Romans used cucumbers to treat scorpion stings and bad eyesight too.

There are 3 main varieties of cucumbers:

  • Slicing – this is the plain green cucumber. It’s actually eaten before it ripens. That’s because when it’s ripe, it gets a bitter taste and isn’t as tasty as it is when it’s green.

They have smooth and thick skin.

  • Pickling – These are made by putting plain cucumbers into vinegar, brine, sugar, and other seasonings. After staying in the liquid for some time, the pickled cucumber gets a distinctive sour taste. Unlike slicing, these have bumpy skin, and their color varies from yellow to dark green.
    • Gherkins – are a type of pickled cucumbers. These are special in the sense that they are small in size, usually 1-5 inches. These cucumbers also have bumpy skin.
  • Burpless – These cucumbers have a sweet taste and thinner skin than the other varieties of cucumber. They are almost seedless, and their skin is quite delicate. They get their name because of the lack of seeds, which give some people gas.

Are Cucumbers Healthy For My Dog?

Cucumbers are actually very healthy for both you and your pet. Their main benefit is that they have a low caloric value. One serving of 100 grams (3 and a half ounces) is made up of 95% water, and that’s including the thick peel. 

It’s a low-calorie food, providing 16 calories per serving. This means it’s ideal if your pet is overweight and trying to get lean and fit. It’s a great substitute for other high-calorie snacks.

The high water content also means that cucumbers are great for a refreshing treat during the hot summer days. Your dog will stay hydrated and refreshed after those long walks and runs. 

Apart from this, cucumbers are full of vitamin K, which is important for healthy bones and blood.
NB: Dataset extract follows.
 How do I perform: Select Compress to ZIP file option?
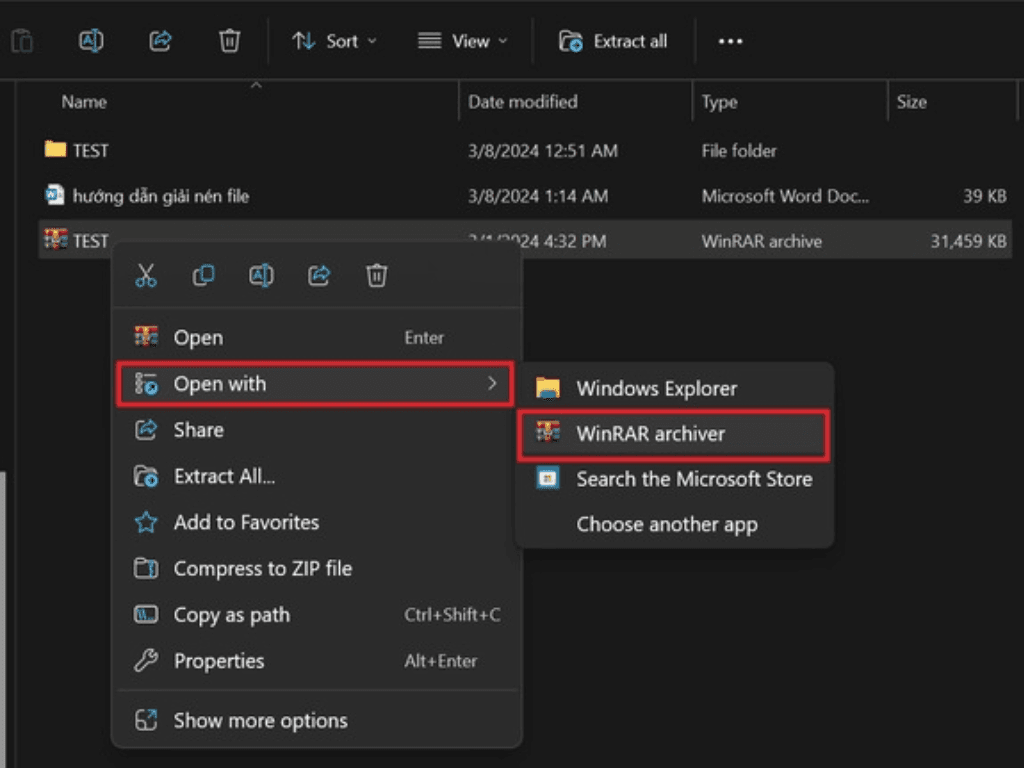[262, 569]
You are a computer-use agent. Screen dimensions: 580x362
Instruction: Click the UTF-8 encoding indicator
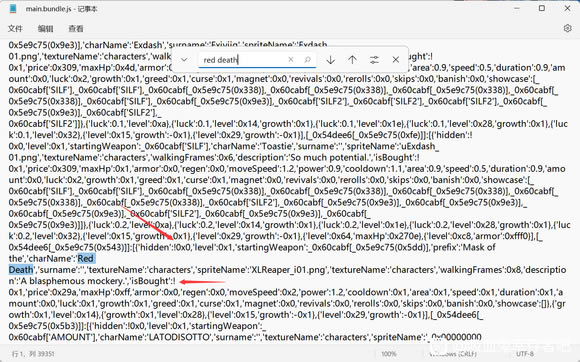[525, 354]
Vitamin K deficiency can prevent blood clotting, which can be a major issue in some situations.

Cucumbers are also packed with vitamins B and C, along with other important minerals. These include potassium, magnesium, and copper, which are all needed to keep your four-legged friend healthy and happy.

Feeding your dog cucumbers will also help his or her oral hygiene. Cucumbers have phytochemicals that kill bacteria, which are the cause of bad breath. This doesn’t mean you can stop brushing your pet’s teeth!
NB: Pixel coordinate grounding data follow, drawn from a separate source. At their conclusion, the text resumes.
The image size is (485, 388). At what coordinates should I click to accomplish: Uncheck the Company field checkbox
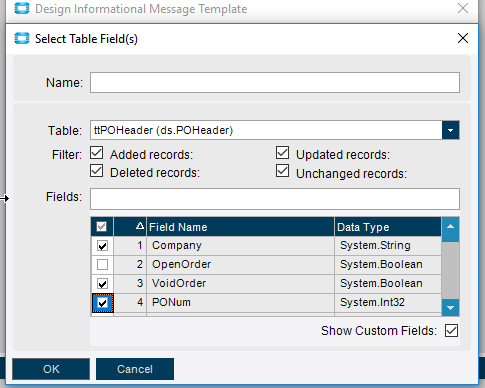[x=102, y=246]
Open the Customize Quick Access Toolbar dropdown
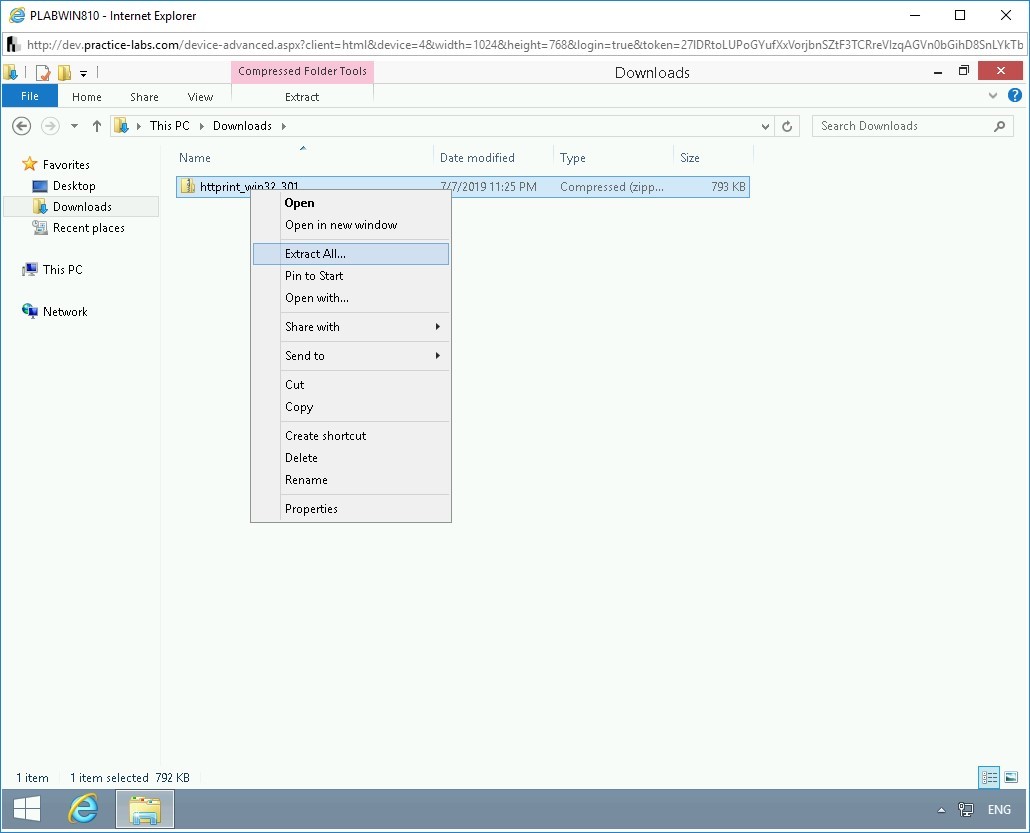1030x833 pixels. pyautogui.click(x=84, y=73)
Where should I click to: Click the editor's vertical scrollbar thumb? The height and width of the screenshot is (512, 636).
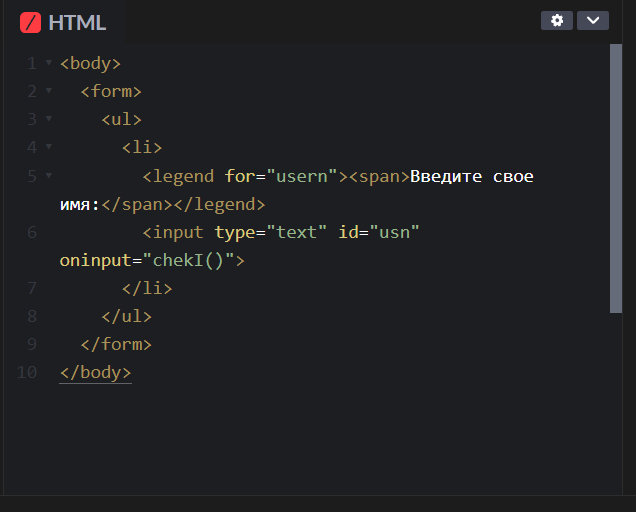[616, 178]
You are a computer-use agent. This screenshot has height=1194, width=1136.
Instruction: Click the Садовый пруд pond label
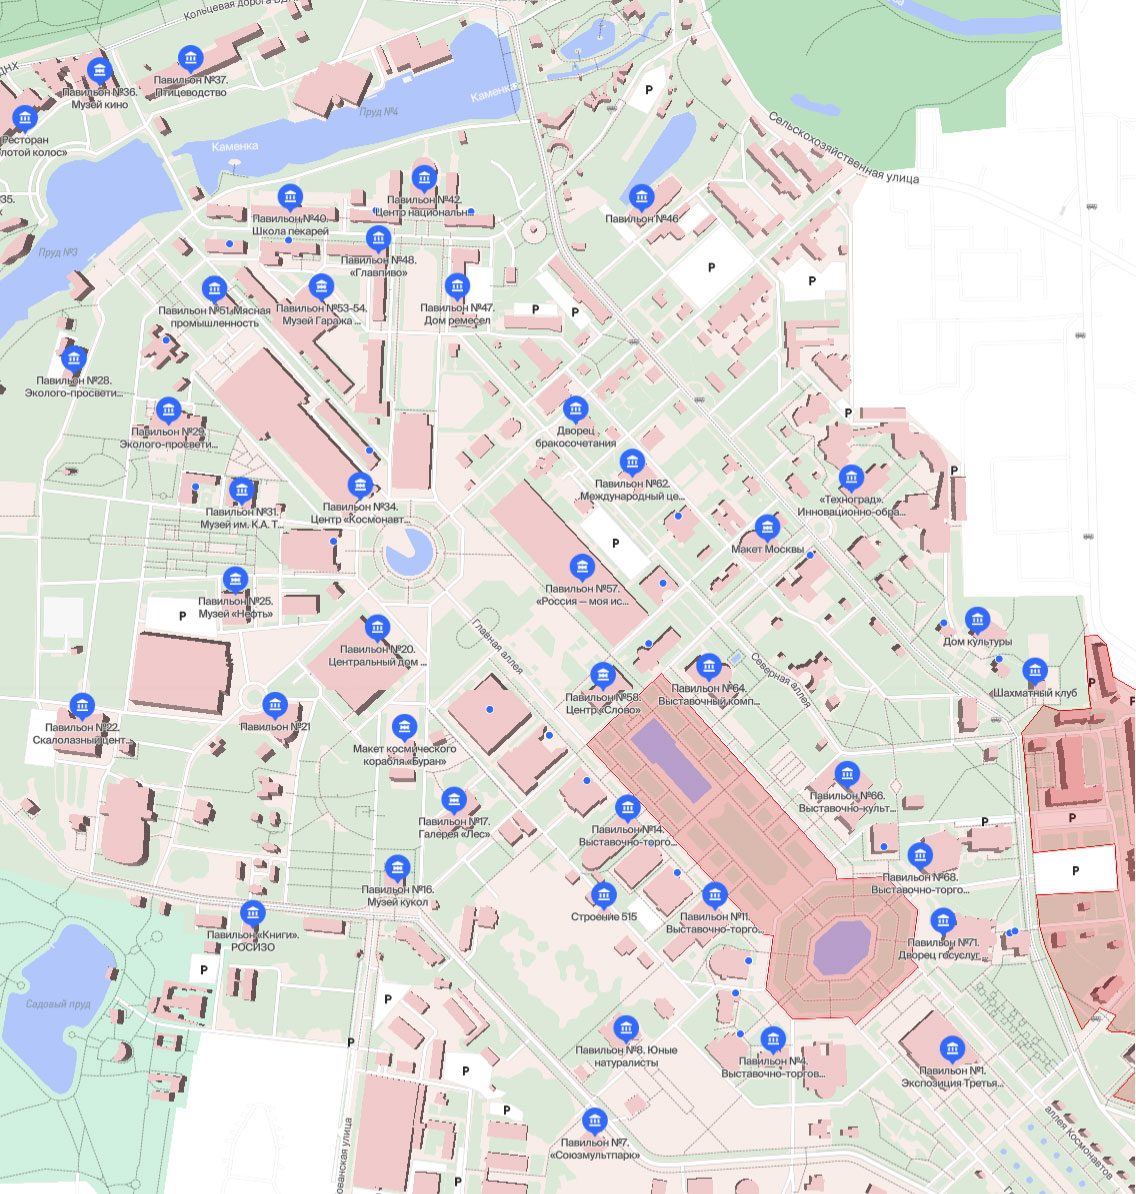[58, 1003]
One other benefit of cucumbers is the antioxidants they contain. These molecules help your pet’s body fight off infections and inflammations.

How To Safely Feed My Dog Cucumbers?

Before introducing any new food to your dog’s diet, you should talk to your veterinarian. He will tell you whether you should start giving your pet a new type of food, and how much your pet can eat.
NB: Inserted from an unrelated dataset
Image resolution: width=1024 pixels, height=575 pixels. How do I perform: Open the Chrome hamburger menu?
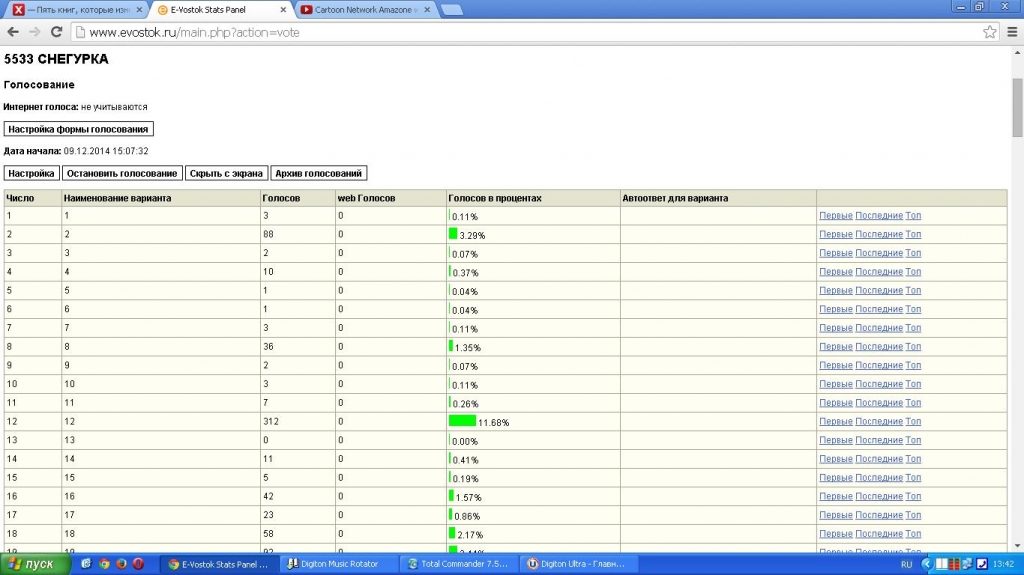click(1011, 32)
Just like with any other vegetable, cucumbers should be washed under running water before you feed them to your pup. 

You should cut the cucumber into small slices, depending on your dog’s size, of course. If you just give your dog a whole cucumber to chew on, there is a possibility your pet can start choking, and you definitely want to avoid that.

Try to peel off the skin from the cucumber and remove the seeds. Your pup’s tummy can’t digest these parts of the cucumber, so they may cause stomach discomfort. The skin and seeds are not dangerous, but there’s no need for your dog to have a stomach ache.

As we mentioned above, never give your dog pickled cucumbers! Also, don’t go overboard with the plain ones; too much can cause diarrhea and other stomach problems.

Let’s Wrap Things Up

Cucumbers are a refreshing, healthy treat for your beloved pet, there’s no doubt about that. They are great treats for the summertime and will help your dog stay hydrated in the heat.

They are also great to use as a snack if your dog needs to lose some weight because of their low-calorie count. Not only that, cucumbers are rich in important vitamins, minerals, and antioxidants.

Be sure to avoid pickled cucumbers; they are a health hazard for your canine friend. Just stick with plain cucumbers, and you have nothing to worry about.

As with any other food, don’t go overboard with the cucumbers you give your pet. Your dog should still be eating primarily dog food.

Always be sure to wash the cucumbers and peel off the skin and take out the seeds. This way, your dog will fully enjoy his treat without his stomach acting up.